Why (Senior) Engineers Struggle to Build AI Agents — Philipp Schmid, Google DeepMind

Philipp Schmid from Google DeepMind explains that building AI agents requires engineers to shift from traditional deterministic software development to an iterative, trust-based process focused on dynamic instruction refinement, error recovery, and evaluation over multiple runs. He emphasizes designing agent-ready APIs, embracing non-determinism, and adopting a mindset of continuous rebuilding to create reliable, resilient AI agents.

Philipp Schmid from Google DeepMind discusses the challenges engineers face when building AI agents, highlighting how the development process differs significantly from traditional software engineering. Unlike conventional software, where developers create detailed specifications, write code, test, and deploy, building AI agents involves an iterative loop of defining instructions, running the agent, observing its behavior, and refining prompts or tools. This shift means engineers act more like dispatchers setting goals rather than traffic controllers dictating exact steps, allowing agents to find their own paths to achieve objectives, sometimes in unexpected ways.

A key difference is that text and context have become the new state in AI agents, replacing rigid data structures and Boolean flags. Large language models (LLMs) understand semantic meaning, enabling more flexible and dynamic interactions. For example, agents can interpret nuanced instructions or preferences, such as adjusting temperature units based on user context, which traditional software struggled to handle. This shift requires trusting the model to manage complex, stateful workflows dynamically rather than relying on deterministic, predefined paths.

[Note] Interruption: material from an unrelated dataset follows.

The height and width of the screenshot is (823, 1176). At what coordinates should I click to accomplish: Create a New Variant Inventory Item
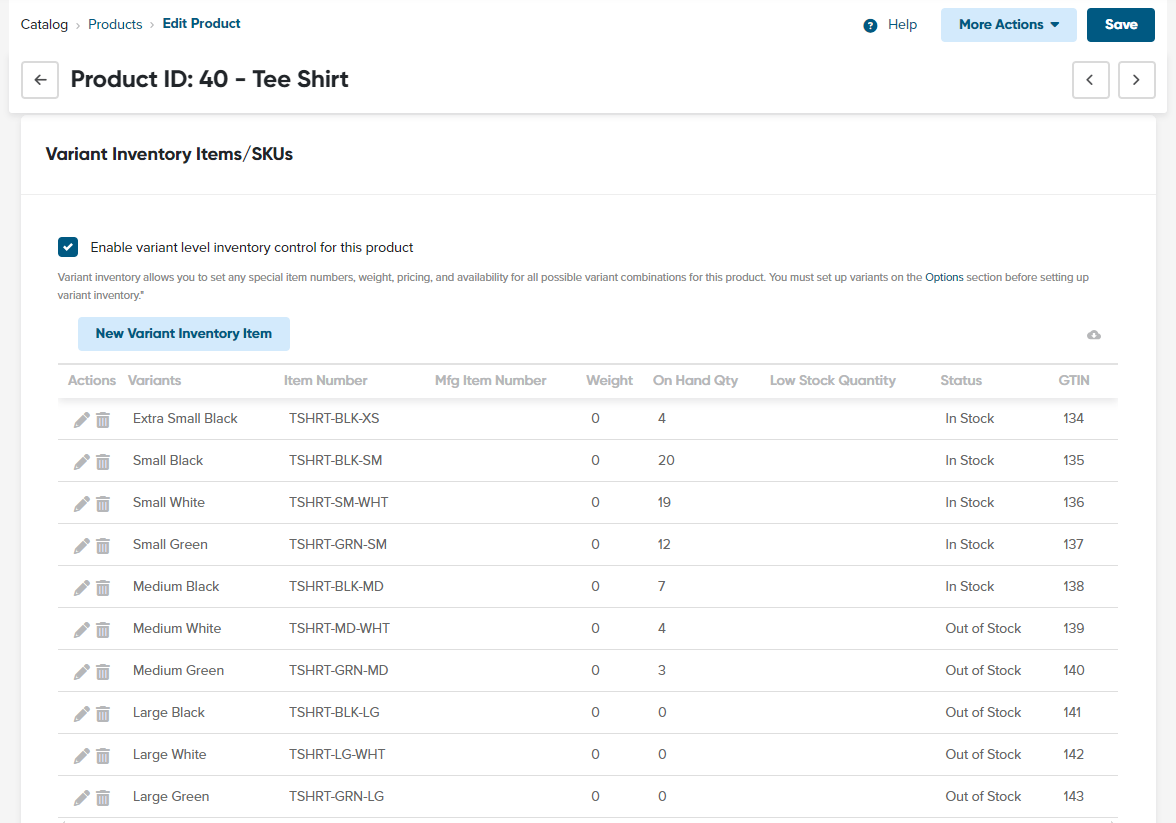(183, 334)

Error handling in AI agents also demands a new approach. Instead of treating errors as failures that require restarting processes, errors should be treated as inputs that the agent can incorporate and learn from to continue its task. This is crucial because agent workflows can be lengthy and computationally expensive, making it impractical to restart from scratch after every failure. Designing for recovery and resilience is essential to maintain progress and efficiency in agent operations.

Testing AI agents requires moving away from traditional unit tests toward evaluation-based methods. Since agents are inherently non-deterministic, the same input may not always produce the same output. Success is measured by reliability over multiple runs rather than absolute correctness in a single test. Evaluations often involve subjective assessments, sometimes using LLMs or human experts as judges, to determine if the agent’s output meets the desired goals. This approach helps ensure agents are dependable enough for real-world applications despite their variability.

Finally, Philipp emphasizes that AI agents and their APIs must be designed differently from traditional software interfaces. Agents rely on semantic understanding of function schemas and documentation rather than years of developer knowledge. APIs need to be self-explanatory and “agent-ready” to facilitate effective interaction. Overall, engineers must embrace trust combined with verification, design for recovery, evaluate rigorously, and accept that software built with AI agents will be disposable and continuously rebuilt as models improve. This mindset shift is crucial for successfully developing reliable AI agents.